* **Work instruction**
Copy exactly the last part of the entries, starting from the line with "Předpověď (60, 248)" and including the final line.

[Records from a data source]
=-=-=
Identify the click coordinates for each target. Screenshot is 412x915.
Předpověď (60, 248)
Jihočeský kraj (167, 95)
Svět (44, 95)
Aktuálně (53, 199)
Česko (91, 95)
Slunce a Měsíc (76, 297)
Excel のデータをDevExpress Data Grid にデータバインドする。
=-=-=
* **Your response**
Předpověď (60, 248)
Jihočeský kraj (167, 95)
Svět (44, 95)
Aktuálně (53, 199)
Česko (91, 95)
Slunce a Měsíc (76, 297)
Excel のデータをDevExpress Data Grid にデータバインドする。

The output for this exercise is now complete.